Begin STORED DATA

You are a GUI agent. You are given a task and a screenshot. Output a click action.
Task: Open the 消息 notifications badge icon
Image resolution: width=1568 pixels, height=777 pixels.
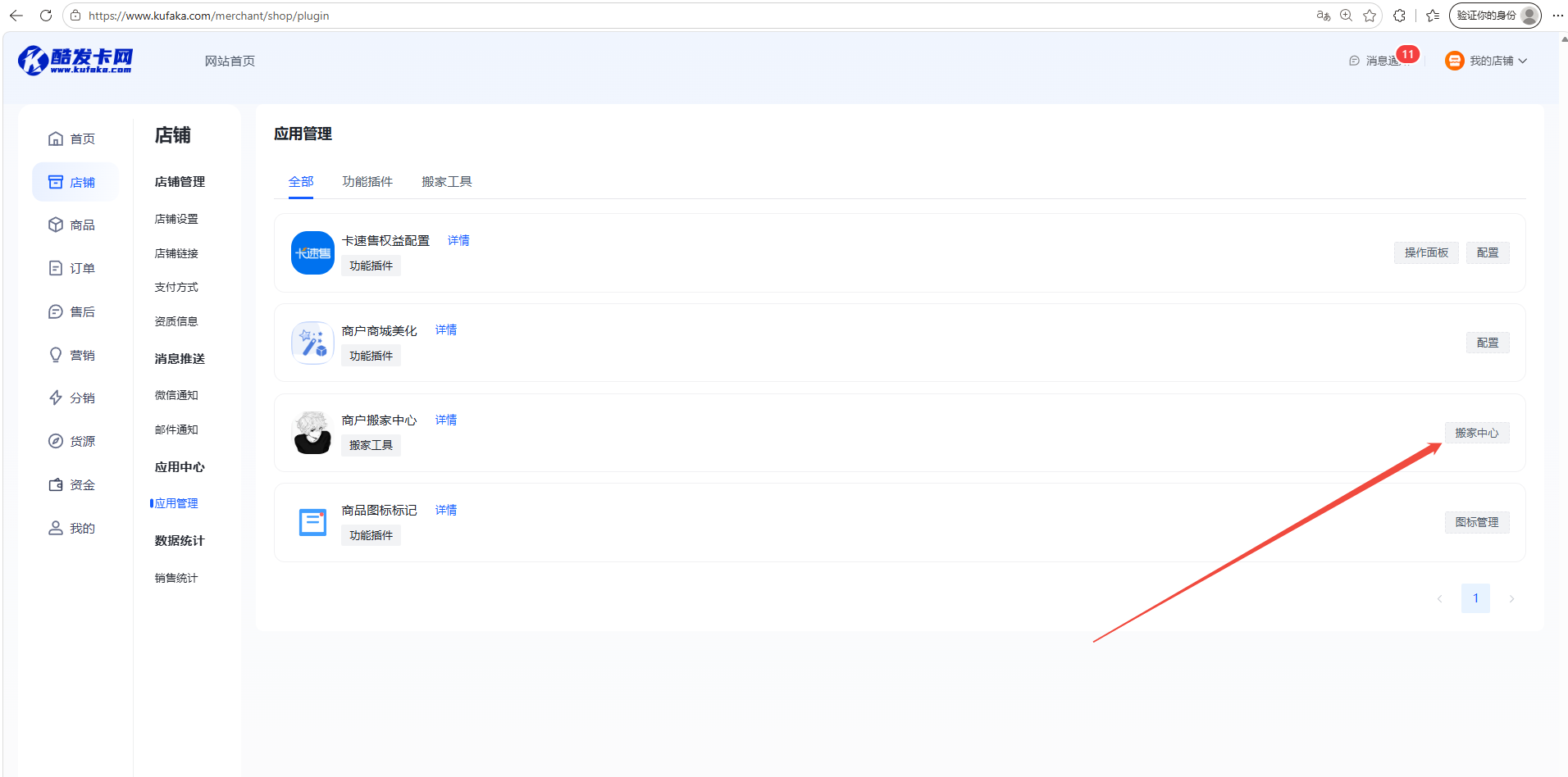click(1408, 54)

End STORED DATA
Begin STORED DATA

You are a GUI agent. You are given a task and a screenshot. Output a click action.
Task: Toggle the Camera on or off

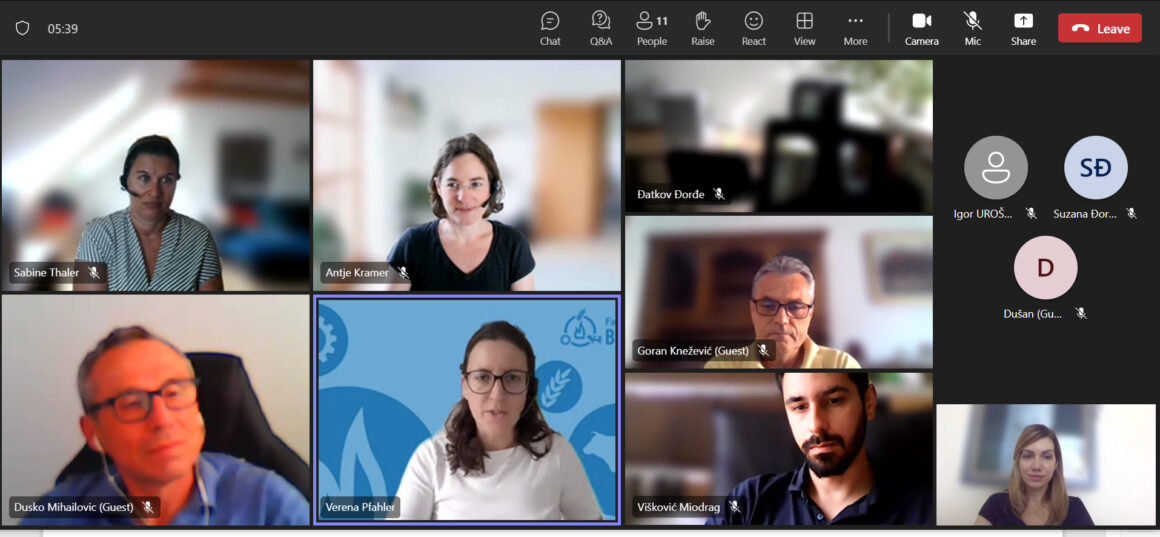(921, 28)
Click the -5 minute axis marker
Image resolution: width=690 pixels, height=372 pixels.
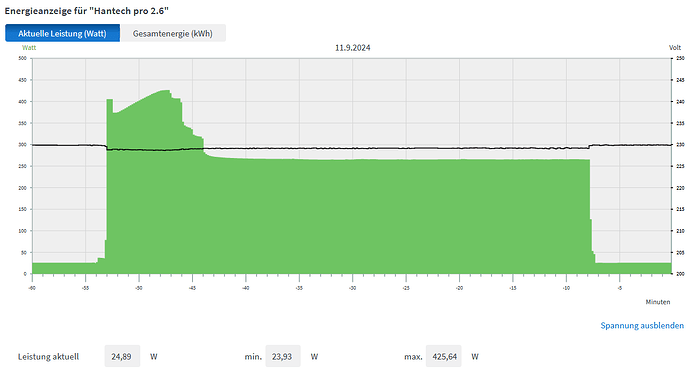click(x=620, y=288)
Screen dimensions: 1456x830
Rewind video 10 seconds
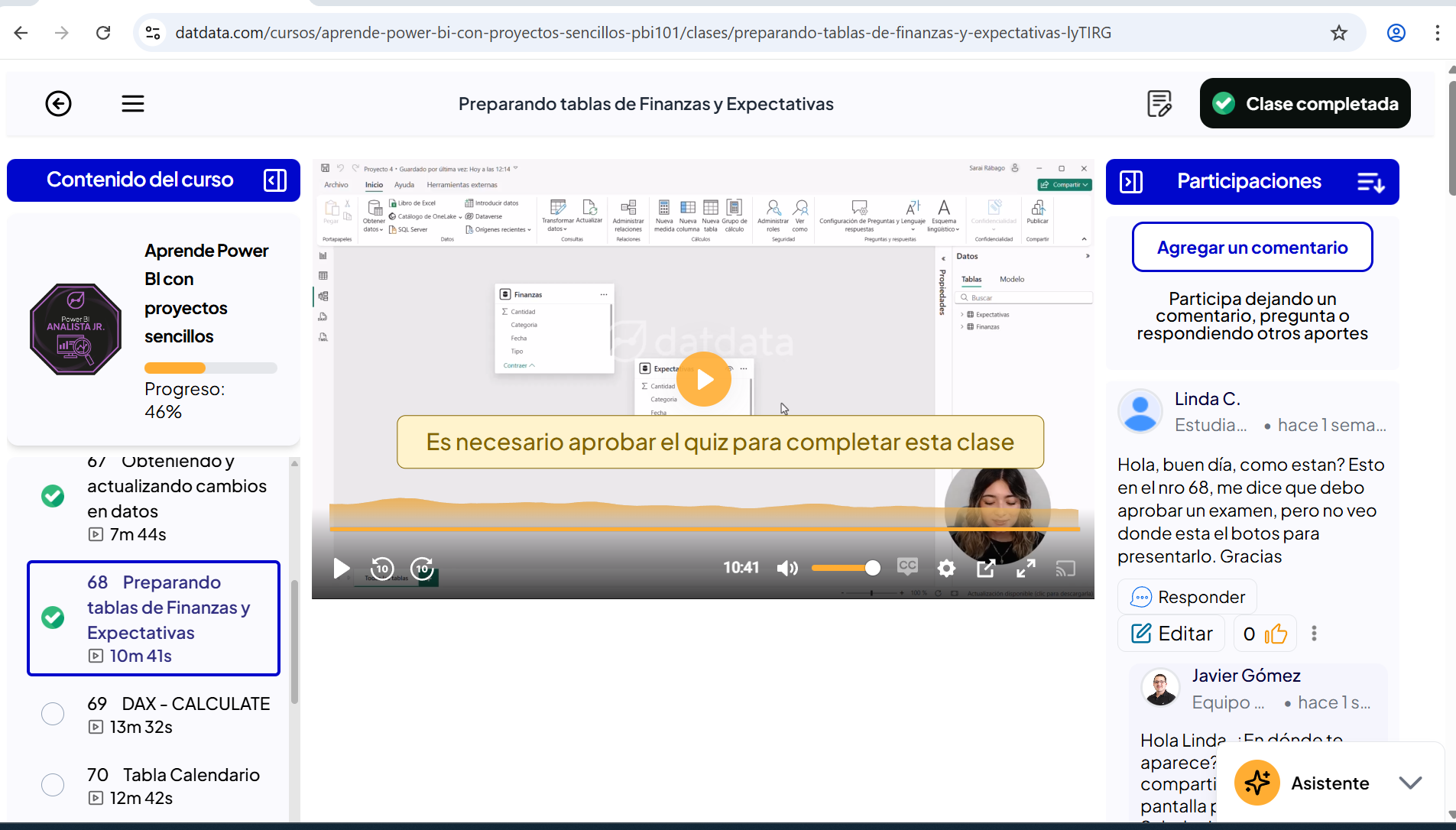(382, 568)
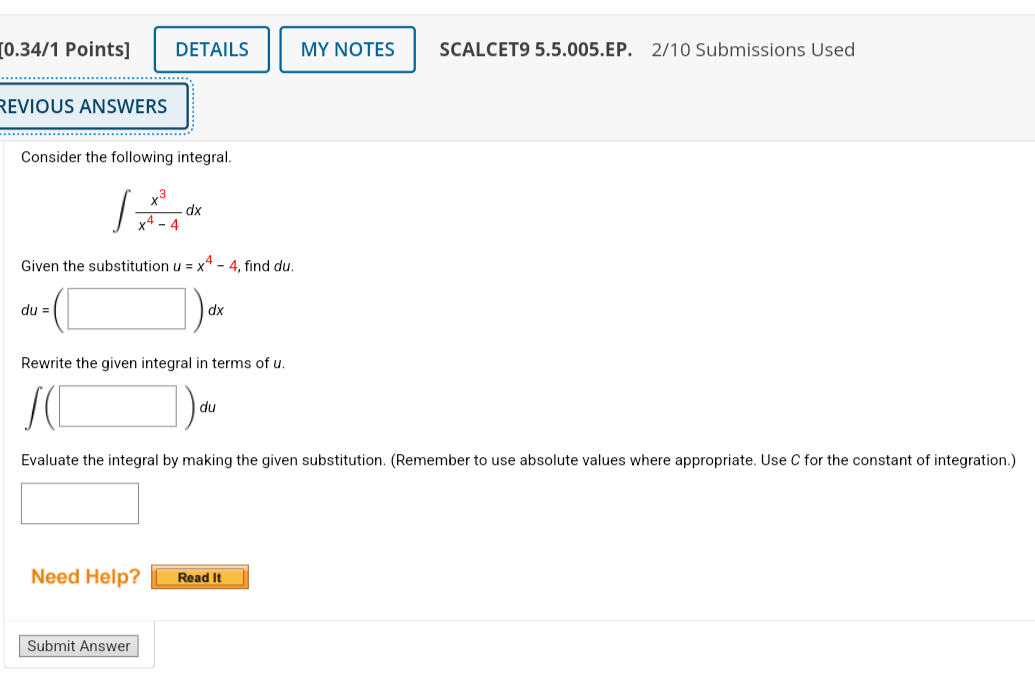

End STORED DATA

# INSTRUCTION
Pick out every line of the material above that contains the word "height". Case counts.

# RESULT OF THIS TASK
Image resolution: width=1568 pixels, height=777 pixels.
Image resolution: width=690 pixels, height=372 pixels.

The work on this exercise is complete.